We zeroed in on OSCE as it eliminates some of the inherent shortcomings of the traditional assessment system. This assessment tool has stood the test of time for nearly 40 years since its introduction and is being used across various medical specialities at graduate and postgraduate levels including dental and veterinary sciences [7, 8]. In various studies OSCE has been found to be more valid, objective, comprehensive and reliable tool as compared to the traditional way of assessment [4, 5, 9, 10]. In addition, OSCE also allows for the direct observation of the candidate which is lacking for the most part in conventional examination. The use of checklist in OSCE also ensures that the candidate does not miss critical steps of a procedure. We could appreciate all these advantages while conducting OSCE. This was further reinforced by the affirmations of our students.

In organizing OSCE, one can carefully plan the type of questions and competencies needs to be assessed on varied topics beforehand that aligns with the learning objectives of the course, a process called “blueprinting” [1]. This ensures the content validity of the assessment system. We performed blueprinting at the outset once the consensus on conducting OSCE was established in the department. The other concerns primarily involving the bias by the patient and examiners were also taken care of as all the students were examined on the same set of questions and on the same patients by different assessors. This was one fact that made our students content as most of them were happy by the uniformity of the questions and procedures on which they were assessed. The same has been reported by other authors too [1012]. The assessment by the checklist at procedure stations further eliminated the examiner bias.

The scores obtained by the students using OSCE were comparable with the average scores obtained by the students in the preceding years during conventional examination. This finding suggested that OSCE is reliable and that the results are reproducible with those obtained using conventional examination.

Although we were gratified by the end result of our first experience with OSCE, the journey from inception of the idea of using OSCE for our undergraduate students to the final conduction of the examination was not straightforward. There was initial resistance from some faculty members especially concerning the inputs needed to conduct OSCE and the uncertainty of the results obtained by a relatively new tool of which we had no prior experience. It required few sessions with faculty members to convince them for using OSCE. The reason for this might be that most faculty members are not oriented to its use, there is no formal training on the use of assessment tools for the faculty members and there is no mandate by the academic authorities for using OSCE for assessment. This all makes OSCE a less explored area with continued hostility towards using it. In addition, the shortcomings of OSCE cited by some studies [13, 14] provide excuses for nonbelievers for not trying it.
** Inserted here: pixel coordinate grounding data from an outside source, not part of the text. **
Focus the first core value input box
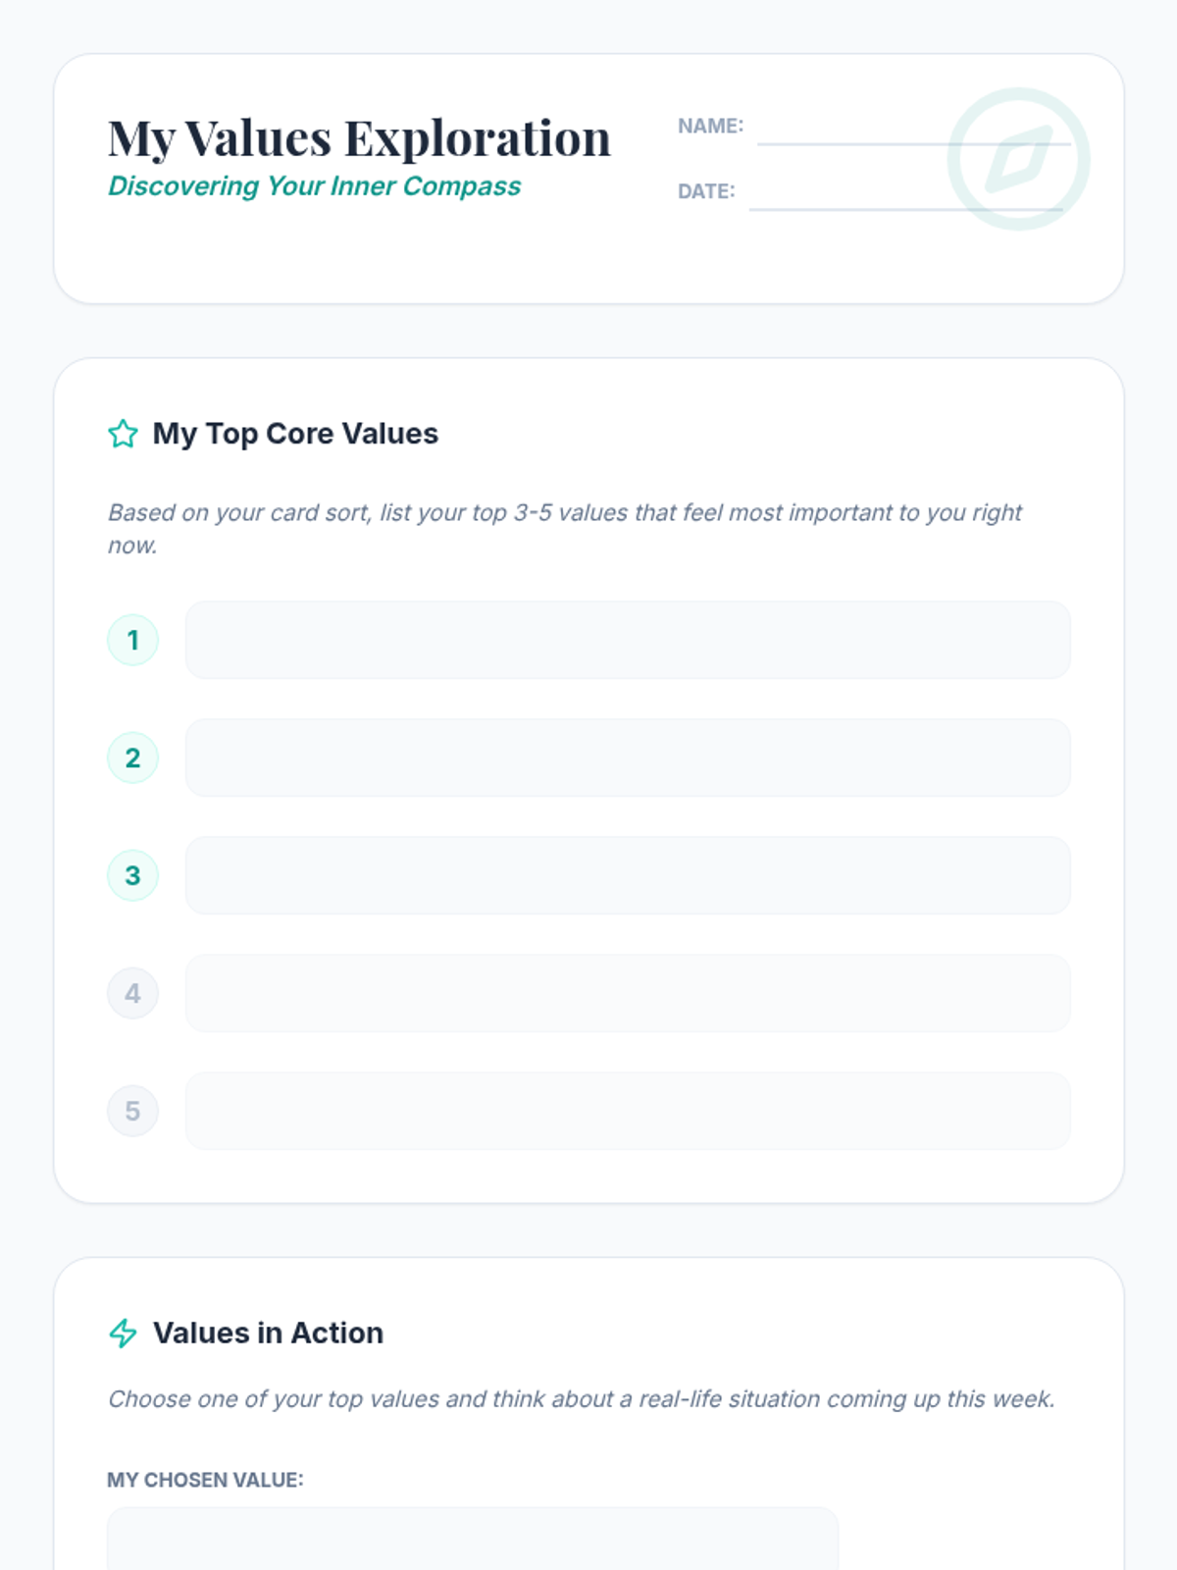 [628, 640]
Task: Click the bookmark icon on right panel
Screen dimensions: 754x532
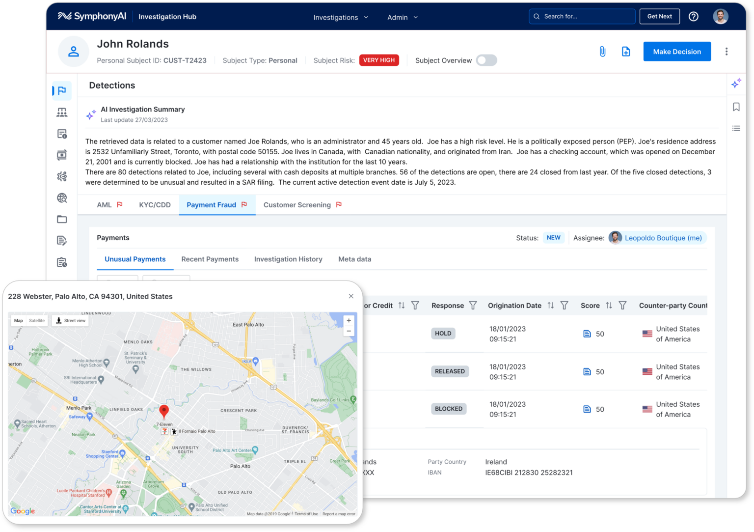Action: pyautogui.click(x=736, y=106)
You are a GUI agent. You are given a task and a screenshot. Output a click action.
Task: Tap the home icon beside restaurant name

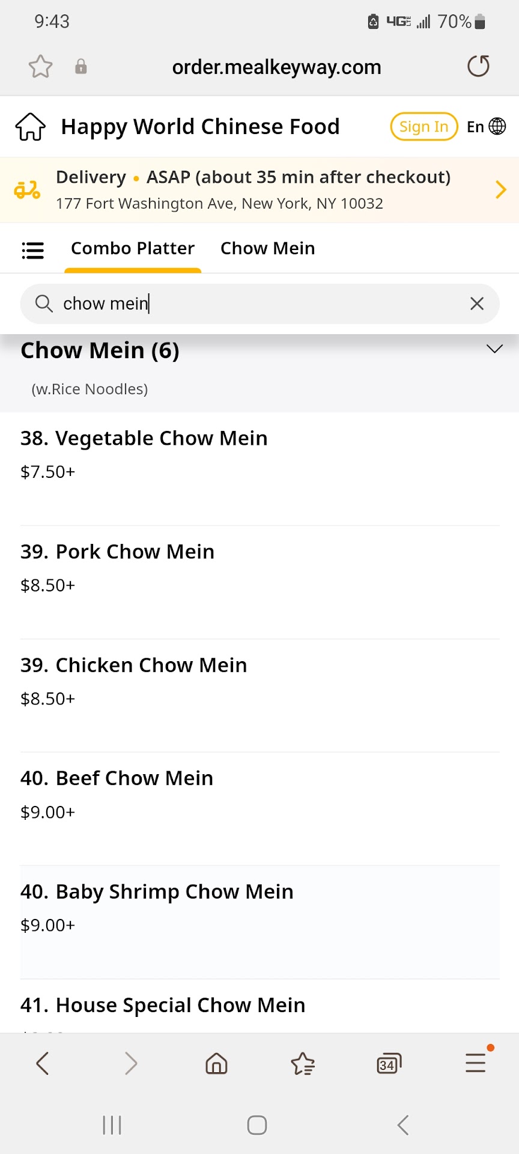[30, 127]
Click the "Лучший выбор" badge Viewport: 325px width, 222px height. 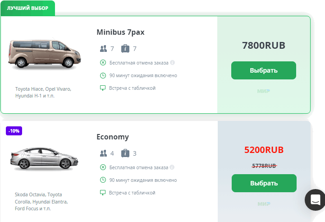27,8
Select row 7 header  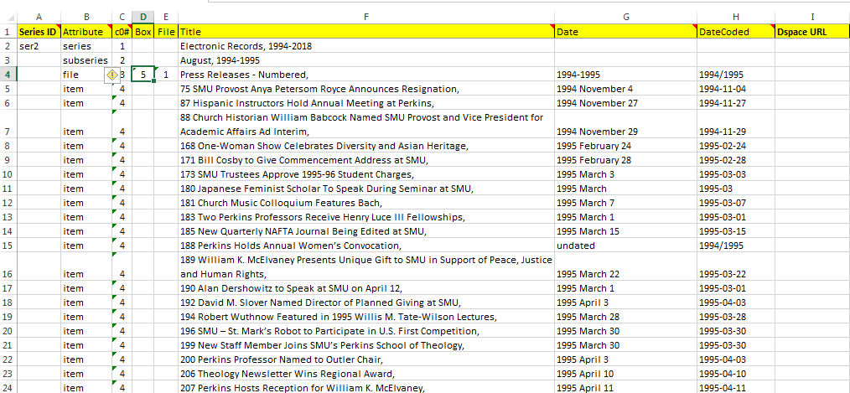[x=8, y=124]
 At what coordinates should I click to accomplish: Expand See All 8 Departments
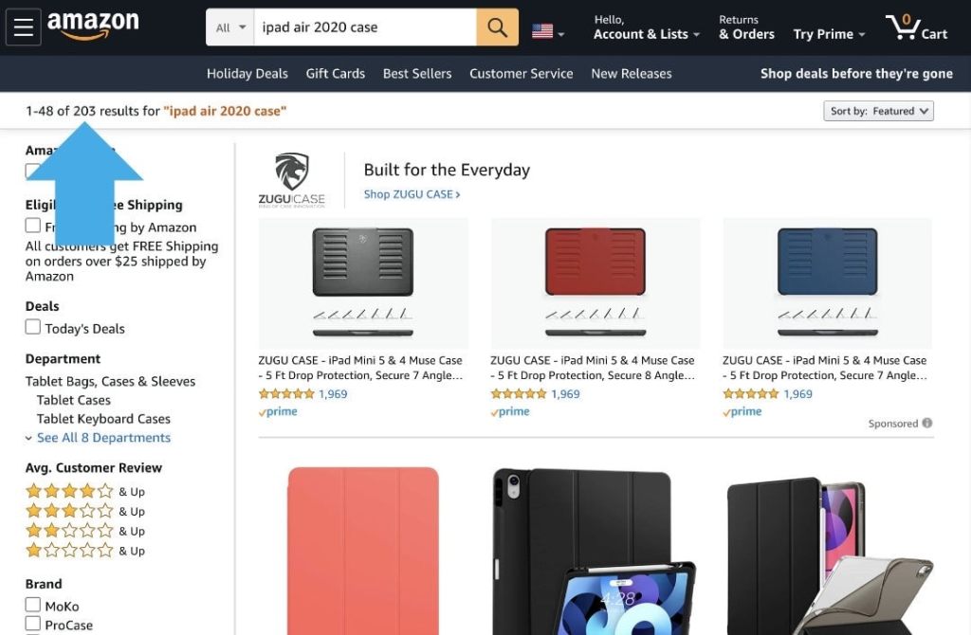103,437
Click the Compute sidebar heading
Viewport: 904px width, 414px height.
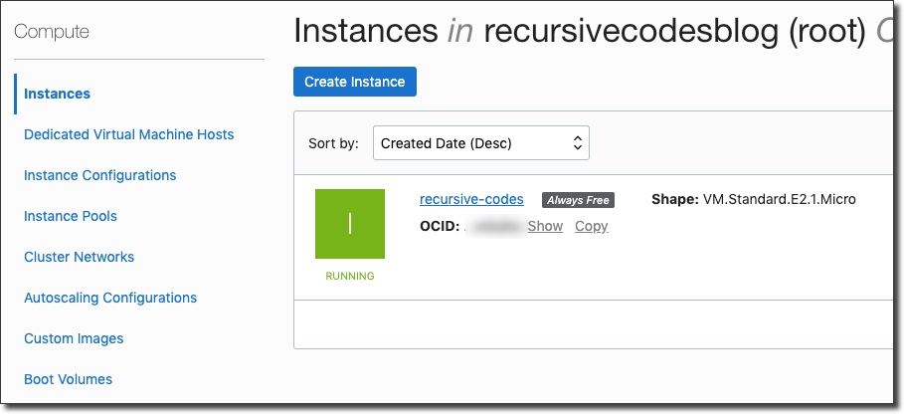[52, 32]
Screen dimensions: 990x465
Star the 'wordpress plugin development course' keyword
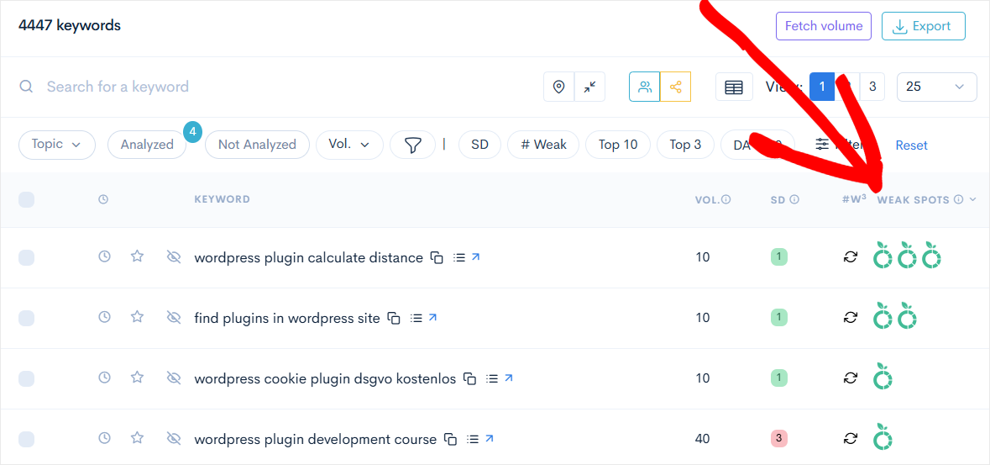pos(137,439)
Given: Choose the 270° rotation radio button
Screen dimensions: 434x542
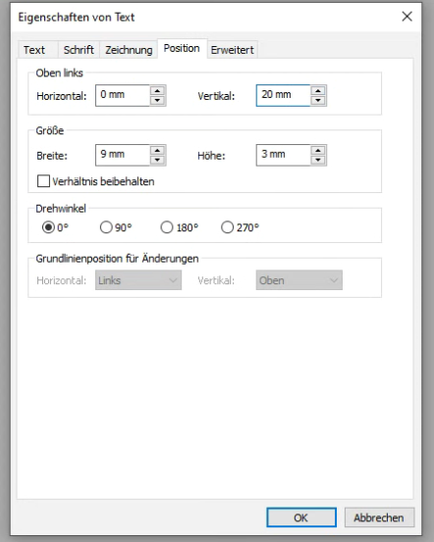Looking at the screenshot, I should point(227,227).
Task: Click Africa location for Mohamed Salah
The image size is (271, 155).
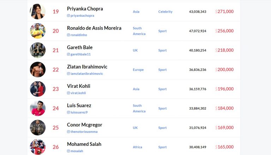Action: 137,147
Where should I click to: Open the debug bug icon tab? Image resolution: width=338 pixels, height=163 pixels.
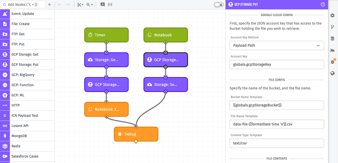[332, 62]
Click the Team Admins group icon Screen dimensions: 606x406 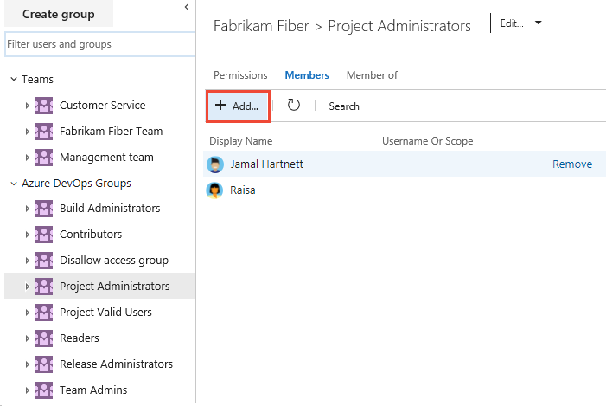[44, 390]
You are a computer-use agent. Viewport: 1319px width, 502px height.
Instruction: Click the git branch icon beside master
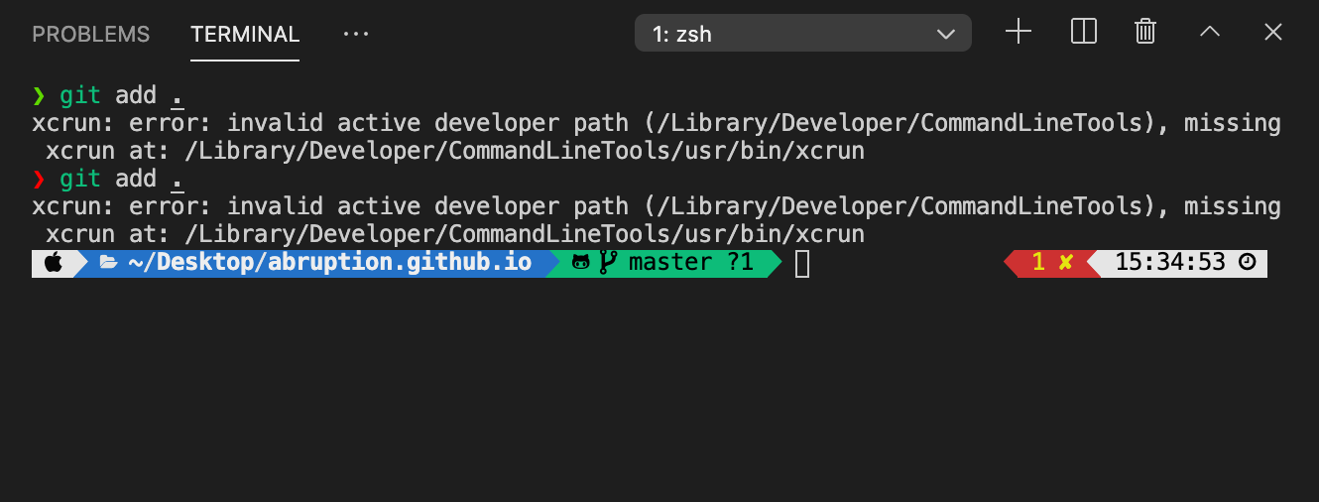[608, 263]
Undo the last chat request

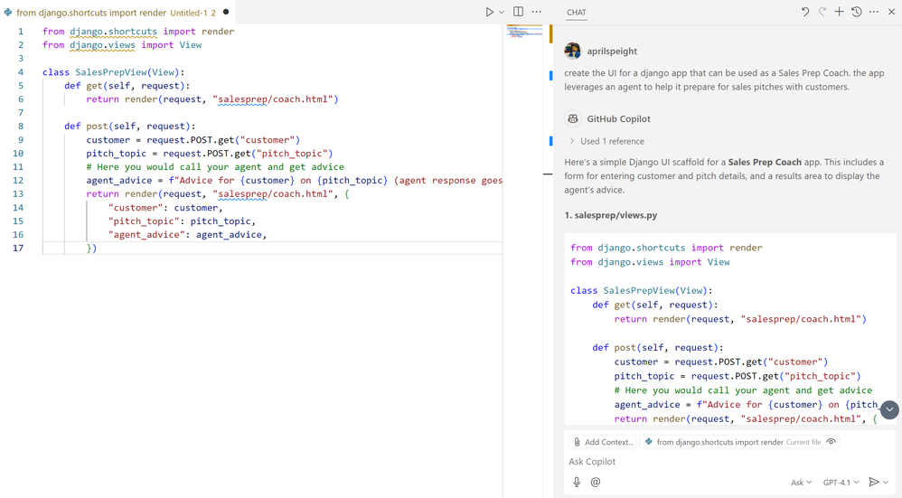click(804, 13)

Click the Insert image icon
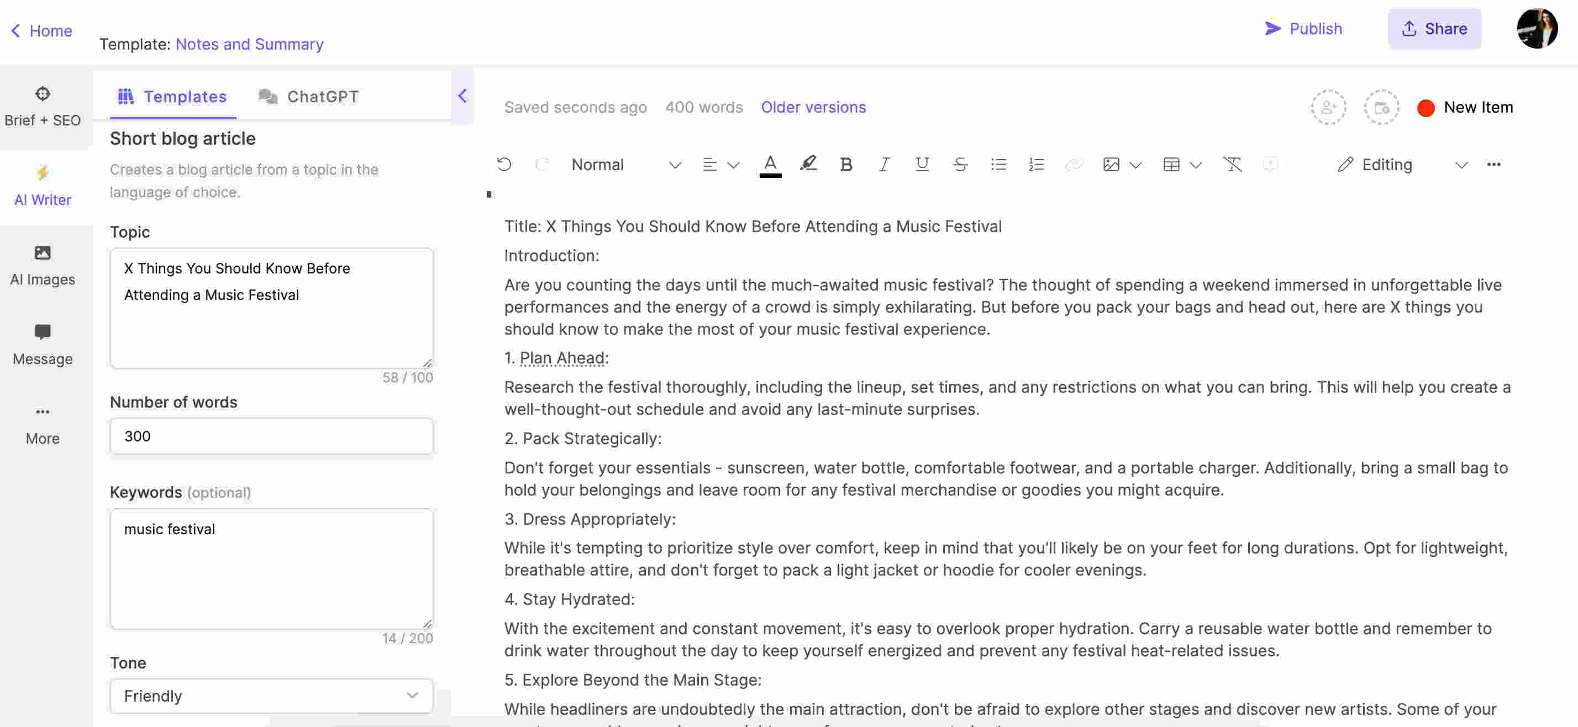[1111, 164]
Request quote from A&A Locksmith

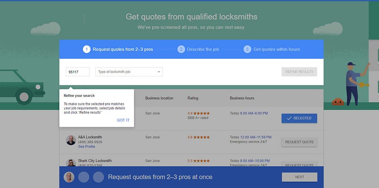(299, 142)
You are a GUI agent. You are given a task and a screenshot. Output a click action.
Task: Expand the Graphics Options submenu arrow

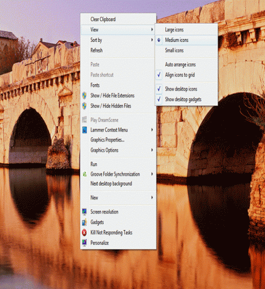tap(152, 150)
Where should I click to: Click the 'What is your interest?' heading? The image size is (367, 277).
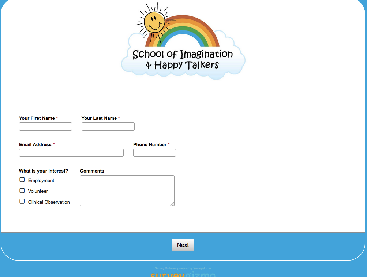click(x=44, y=171)
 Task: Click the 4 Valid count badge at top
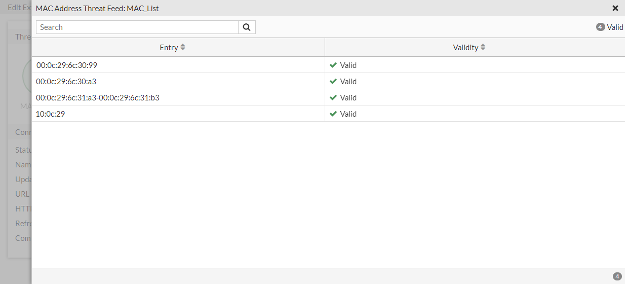click(x=601, y=27)
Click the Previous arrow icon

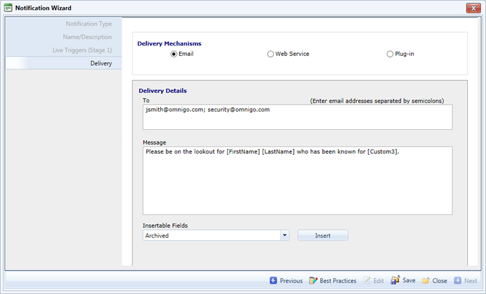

Thankfully we did not have a hard time convincing our learned faculty for using OSCE although it required some deliberations with them initially. We admit that we required more time and labor for preparing OSCE (right from blueprinting to constructing checklist) than for the preparation required for examination in conventional way. This is inherent to the use of OSCE [13, 15] and as this was our first experience we might have taken little more time and effort. We believe that with its continued use and as we gain more experience with OSCE, we will require less efforts in subsequent exercises. In addition, the OSCE stations we prepared will enrich our question bank every year further reducing the labor.

We are now planning to use OSCE for formative assessment of our postgraduate students. We have sincere hope that this small initial step will encourage others to use OSCE for assessment in general surgery.

Conclusion

OSCE is comprehensive, valid, reliable and objective assessment tool that allows for direct observation of the procedural skills. Overall organization and conduction of OSCE is feasible in the stream of general surgery. It is acceptable to the faculty and students alike.